Statistik: Bahn: Zu 20,5 Prozent pünktlich

Eine interne Statistik zeigt, wie der Winter die Bahn trifft: Zeitweise fuhr nur jeder fünfte ICE oder IC rechtzeitig.

Berlin - Die Pünktlichkeit der Deutschen Bahn ist im Winter massiv eingebrochen. Im Fernverkehr war zeitweise nur noch jeder fünfte Zug fahrplangemäß unterwegs. Im Regionalverkehr gelang es zeitweise lediglich sechs von zehn Zügen, pünktlich zu fahren. Das geht aus einer internen Statistik des Unternehmens hervor, die dem Tagesspiegel vorliegt. Scharfe Kritik am Winter-Chaos kam von der Bundesregierung. Es sei „im höchsten Maße erstaunlich, was da für Material herumfährt“, sagte Verkehrs-Staatssekretär Klaus-Dieter Scheurle (CSU) am Mittwoch in Berlin mit Blick auf die Züge des Staatskonzerns.

Bei den Pünktlichkeitswerten geht es um den Zeitraum vom 13. bis zum 26. Dezember. In dieser Zeit hatten tiefe Temperaturen, Eisregen und starker Schneefall bundesweit den Bahnverkehr massiv behindert. Besonders schlimm war es am zweiten Weihnachtstag – nur 20,5 Prozent der ICEs und ICs kamen laut der Statistik rechtzeitig an ihr Ziel. Am 17. Dezember war die Lage ähnlich dramatisch, nur 22,2 Prozent der Züge schafften es, pünktlich zu fahren. Im Durchschnitt konnten in der Woche vom 13. bis zum 19. Dezember nur gut 40 Prozent der Züge den Fahrplan einhalten, in der Weihnachtswoche vom 20. bis zum 26. Dezember waren es sogar nicht einmal 30 Prozent. Normal sind im Fernverkehr Werte zwischen 80 und 90 Prozent.

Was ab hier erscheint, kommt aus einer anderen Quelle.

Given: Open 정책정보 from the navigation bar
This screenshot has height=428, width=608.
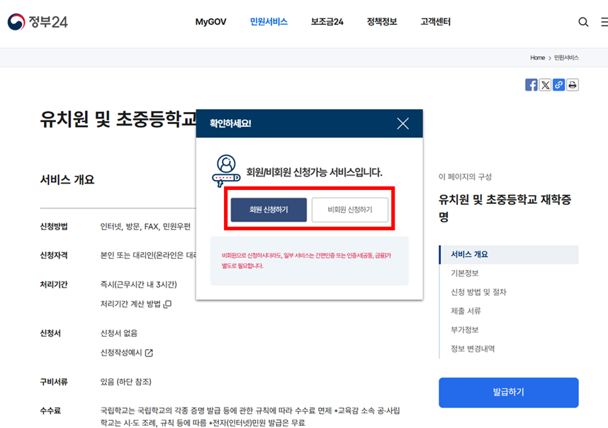Looking at the screenshot, I should pyautogui.click(x=381, y=22).
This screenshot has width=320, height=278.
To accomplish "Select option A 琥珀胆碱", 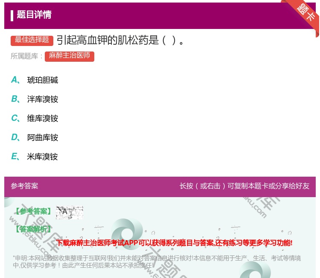I will tap(43, 80).
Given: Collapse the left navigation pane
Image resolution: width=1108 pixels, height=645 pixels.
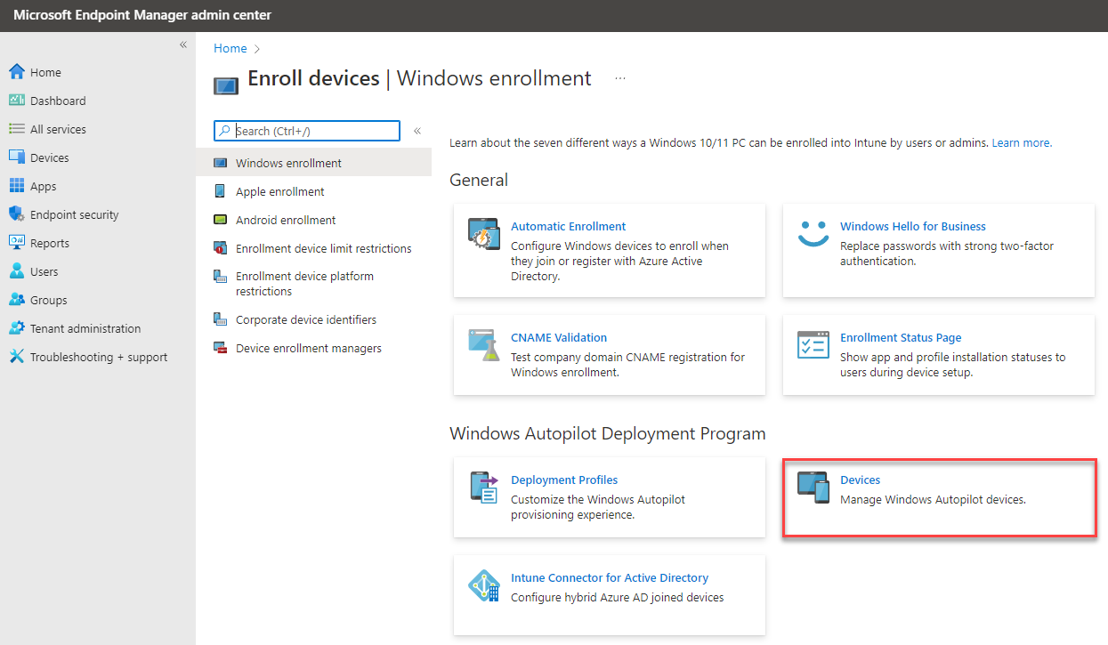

Im Regionalverkehr sah es geringfügig besser aus. Hier lag der schlechteste Wert bei 61,3 Prozent am 17. Dezember. Wenige Tage zuvor hatten die Züge noch 81,4 Prozent erreicht. Im Durchschnitt beider Wochen bewegte sich die Pünktlichkeit im Bereich von 73 Prozent. Zu normalen Zeiten fahren pro Tag gut 21 000 Regional- und 1300 Fernverkehrszüge des Staatsunternehmens.

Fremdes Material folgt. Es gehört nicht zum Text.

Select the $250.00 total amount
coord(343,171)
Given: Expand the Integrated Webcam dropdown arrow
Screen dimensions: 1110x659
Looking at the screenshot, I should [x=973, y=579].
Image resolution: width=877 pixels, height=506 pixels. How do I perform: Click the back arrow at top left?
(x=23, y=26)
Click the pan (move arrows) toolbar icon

Die Bahn hält ihre Pünktlichkeitswerte streng unter Verschluss. Ein Sprecher wollte sich zu den Zahlen daher auch nicht äußern. Die Betrachtung der Pünktlichkeit einzelner Tage sei „irreführend“. Seit Jahren komme die Bahn auf Jahressicht auf durchschnittliche Pünktlichkeitswerte von 90 Prozent. In den vergangenen Tagen habe sich die Lage angesichts der Witterung deutlich entspannt – die Fernverkehrszüge etwa seien am Mittwoch zu 72 Prozent pünktlich gewesen.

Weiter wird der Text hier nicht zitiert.